START Input data
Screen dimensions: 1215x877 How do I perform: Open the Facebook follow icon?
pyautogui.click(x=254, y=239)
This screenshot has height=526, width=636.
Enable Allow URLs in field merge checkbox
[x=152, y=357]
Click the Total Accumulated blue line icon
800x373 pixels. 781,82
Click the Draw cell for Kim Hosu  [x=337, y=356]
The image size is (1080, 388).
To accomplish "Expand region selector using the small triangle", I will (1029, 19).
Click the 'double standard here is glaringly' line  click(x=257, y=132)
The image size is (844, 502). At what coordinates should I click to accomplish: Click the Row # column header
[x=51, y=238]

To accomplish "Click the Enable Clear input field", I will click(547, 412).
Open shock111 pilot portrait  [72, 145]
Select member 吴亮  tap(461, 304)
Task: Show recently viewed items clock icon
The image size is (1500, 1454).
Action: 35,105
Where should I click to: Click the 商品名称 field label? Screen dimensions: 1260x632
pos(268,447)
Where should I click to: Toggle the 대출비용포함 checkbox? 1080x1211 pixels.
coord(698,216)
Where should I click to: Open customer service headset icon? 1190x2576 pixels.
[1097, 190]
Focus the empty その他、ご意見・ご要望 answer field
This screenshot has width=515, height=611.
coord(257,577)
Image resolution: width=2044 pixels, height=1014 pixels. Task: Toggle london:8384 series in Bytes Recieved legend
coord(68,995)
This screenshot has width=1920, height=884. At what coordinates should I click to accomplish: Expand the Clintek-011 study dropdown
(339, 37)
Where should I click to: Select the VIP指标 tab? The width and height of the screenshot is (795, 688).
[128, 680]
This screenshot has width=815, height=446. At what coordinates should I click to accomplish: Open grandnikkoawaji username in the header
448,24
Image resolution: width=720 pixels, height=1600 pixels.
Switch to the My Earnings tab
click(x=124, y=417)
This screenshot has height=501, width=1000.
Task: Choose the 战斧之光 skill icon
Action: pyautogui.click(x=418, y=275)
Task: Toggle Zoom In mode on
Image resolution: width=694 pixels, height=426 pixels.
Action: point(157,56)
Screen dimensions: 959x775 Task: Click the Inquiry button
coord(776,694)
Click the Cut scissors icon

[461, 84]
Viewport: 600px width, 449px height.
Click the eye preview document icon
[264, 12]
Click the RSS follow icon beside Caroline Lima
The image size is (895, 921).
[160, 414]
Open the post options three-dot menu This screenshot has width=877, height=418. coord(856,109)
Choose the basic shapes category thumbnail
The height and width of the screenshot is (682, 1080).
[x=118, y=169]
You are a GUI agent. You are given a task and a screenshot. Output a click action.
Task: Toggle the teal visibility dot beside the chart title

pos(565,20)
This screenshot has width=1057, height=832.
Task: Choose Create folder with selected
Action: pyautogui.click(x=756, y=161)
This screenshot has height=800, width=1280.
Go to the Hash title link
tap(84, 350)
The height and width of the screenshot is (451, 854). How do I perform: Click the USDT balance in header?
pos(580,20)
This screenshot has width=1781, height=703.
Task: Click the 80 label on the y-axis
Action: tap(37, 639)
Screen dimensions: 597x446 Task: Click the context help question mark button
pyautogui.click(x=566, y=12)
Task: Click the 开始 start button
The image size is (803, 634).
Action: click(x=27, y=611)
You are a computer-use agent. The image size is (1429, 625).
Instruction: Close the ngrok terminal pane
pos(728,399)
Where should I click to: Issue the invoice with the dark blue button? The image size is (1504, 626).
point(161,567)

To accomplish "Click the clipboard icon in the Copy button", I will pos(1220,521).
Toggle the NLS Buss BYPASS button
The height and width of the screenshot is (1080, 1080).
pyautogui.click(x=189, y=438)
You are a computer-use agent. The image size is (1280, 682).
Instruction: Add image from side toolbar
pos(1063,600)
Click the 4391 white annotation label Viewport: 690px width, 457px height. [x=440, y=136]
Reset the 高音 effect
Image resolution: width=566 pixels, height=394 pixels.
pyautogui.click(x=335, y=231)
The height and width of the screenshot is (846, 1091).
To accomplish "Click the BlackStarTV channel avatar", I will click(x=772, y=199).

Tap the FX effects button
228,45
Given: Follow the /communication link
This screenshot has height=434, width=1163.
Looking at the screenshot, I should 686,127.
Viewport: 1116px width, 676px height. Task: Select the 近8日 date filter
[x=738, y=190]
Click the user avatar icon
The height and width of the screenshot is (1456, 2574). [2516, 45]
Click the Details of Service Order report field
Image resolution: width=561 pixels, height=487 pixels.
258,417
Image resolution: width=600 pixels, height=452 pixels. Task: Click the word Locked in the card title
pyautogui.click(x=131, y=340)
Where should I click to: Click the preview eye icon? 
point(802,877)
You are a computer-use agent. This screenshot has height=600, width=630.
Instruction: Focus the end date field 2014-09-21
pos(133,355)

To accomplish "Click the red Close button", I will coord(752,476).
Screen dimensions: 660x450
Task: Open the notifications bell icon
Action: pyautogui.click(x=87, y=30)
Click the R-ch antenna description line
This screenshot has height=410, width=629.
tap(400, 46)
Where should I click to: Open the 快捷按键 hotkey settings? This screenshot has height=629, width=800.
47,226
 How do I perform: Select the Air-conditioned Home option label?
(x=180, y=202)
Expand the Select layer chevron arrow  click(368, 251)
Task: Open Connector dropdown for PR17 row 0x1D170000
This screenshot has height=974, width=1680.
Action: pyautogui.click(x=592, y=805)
END Input data
### What to produce:
Return the complete material exactly as it appears.

### Result below:
Screen dimensions: 1215x877 How do I perform: Open the Facebook follow icon?
pyautogui.click(x=254, y=239)
This screenshot has height=526, width=636.
Enable Allow URLs in field merge checkbox
[x=152, y=357]
Click the Total Accumulated blue line icon
800x373 pixels. 781,82
Click the Draw cell for Kim Hosu  [x=337, y=356]
The image size is (1080, 388).
To accomplish "Expand region selector using the small triangle", I will (1029, 19).
Click the 'double standard here is glaringly' line  click(x=257, y=132)
The image size is (844, 502). At what coordinates should I click to accomplish: Click the Row # column header
[x=51, y=238]

To accomplish "Click the Enable Clear input field", I will click(547, 412).
Open shock111 pilot portrait  [72, 145]
Select member 吴亮  tap(461, 304)
Task: Show recently viewed items clock icon
The image size is (1500, 1454).
Action: 35,105
Where should I click to: Click the 商品名称 field label? Screen dimensions: 1260x632
pos(268,447)
Where should I click to: Toggle the 대출비용포함 checkbox? 1080x1211 pixels.
coord(698,216)
Where should I click to: Open customer service headset icon? 1190x2576 pixels.
[1097, 190]
Focus the empty その他、ご意見・ご要望 answer field
This screenshot has width=515, height=611.
coord(257,577)
Image resolution: width=2044 pixels, height=1014 pixels. Task: Toggle london:8384 series in Bytes Recieved legend
coord(68,995)
This screenshot has width=1920, height=884. At what coordinates should I click to accomplish: Expand the Clintek-011 study dropdown
(339, 37)
Where should I click to: Select the VIP指标 tab? The width and height of the screenshot is (795, 688).
[128, 680]
This screenshot has width=815, height=446. At what coordinates should I click to accomplish: Open grandnikkoawaji username in the header
448,24
Image resolution: width=720 pixels, height=1600 pixels.
Switch to the My Earnings tab
click(x=124, y=417)
This screenshot has height=501, width=1000.
Task: Choose the 战斧之光 skill icon
Action: pyautogui.click(x=418, y=275)
Task: Toggle Zoom In mode on
Image resolution: width=694 pixels, height=426 pixels.
Action: point(157,56)
Screen dimensions: 959x775 Task: Click the Inquiry button
coord(776,694)
Click the Cut scissors icon

[461, 84]
Viewport: 600px width, 449px height.
Click the eye preview document icon
[264, 12]
Click the RSS follow icon beside Caroline Lima
The image size is (895, 921).
[160, 414]
Open the post options three-dot menu This screenshot has width=877, height=418. coord(856,109)
Choose the basic shapes category thumbnail
The height and width of the screenshot is (682, 1080).
[x=118, y=169]
You are a GUI agent. You are given a task and a screenshot. Output a click action.
Task: Toggle the teal visibility dot beside the chart title

pos(565,20)
This screenshot has width=1057, height=832.
Task: Choose Create folder with selected
Action: pyautogui.click(x=756, y=161)
This screenshot has height=800, width=1280.
Go to the Hash title link
tap(84, 350)
The height and width of the screenshot is (451, 854). How do I perform: Click the USDT balance in header?
pos(580,20)
This screenshot has width=1781, height=703.
Task: Click the 80 label on the y-axis
Action: tap(37, 639)
Screen dimensions: 597x446 Task: Click the context help question mark button
pyautogui.click(x=566, y=12)
Task: Click the 开始 start button
The image size is (803, 634).
Action: click(x=27, y=611)
You are a computer-use agent. The image size is (1429, 625).
Instruction: Close the ngrok terminal pane
pos(728,399)
Where should I click to: Issue the invoice with the dark blue button? The image size is (1504, 626).
point(161,567)

To accomplish "Click the clipboard icon in the Copy button", I will pos(1220,521).
Toggle the NLS Buss BYPASS button
The height and width of the screenshot is (1080, 1080).
pyautogui.click(x=189, y=438)
You are a computer-use agent. The image size is (1280, 682).
Instruction: Add image from side toolbar
pos(1063,600)
Click the 4391 white annotation label Viewport: 690px width, 457px height. [x=440, y=136]
Reset the 高音 effect
Image resolution: width=566 pixels, height=394 pixels.
pyautogui.click(x=335, y=231)
The height and width of the screenshot is (846, 1091).
To accomplish "Click the BlackStarTV channel avatar", I will click(x=772, y=199).

Tap the FX effects button
228,45
Given: Follow the /communication link
This screenshot has height=434, width=1163.
Looking at the screenshot, I should 686,127.
Viewport: 1116px width, 676px height. Task: Select the 近8日 date filter
[x=738, y=190]
Click the user avatar icon
The height and width of the screenshot is (1456, 2574). [2516, 45]
Click the Details of Service Order report field
Image resolution: width=561 pixels, height=487 pixels.
258,417
Image resolution: width=600 pixels, height=452 pixels. Task: Click the word Locked in the card title
pyautogui.click(x=131, y=340)
Where should I click to: Click the preview eye icon? 
point(802,877)
You are a computer-use agent. This screenshot has height=600, width=630.
Instruction: Focus the end date field 2014-09-21
pos(133,355)

To accomplish "Click the red Close button", I will coord(752,476).
Screen dimensions: 660x450
Task: Open the notifications bell icon
Action: pyautogui.click(x=87, y=30)
Click the R-ch antenna description line
This screenshot has height=410, width=629.
tap(400, 46)
Where should I click to: Open the 快捷按键 hotkey settings? This screenshot has height=629, width=800.
47,226
 How do I perform: Select the Air-conditioned Home option label?
(x=180, y=202)
Expand the Select layer chevron arrow  click(368, 251)
Task: Open Connector dropdown for PR17 row 0x1D170000
This screenshot has height=974, width=1680.
Action: pyautogui.click(x=592, y=805)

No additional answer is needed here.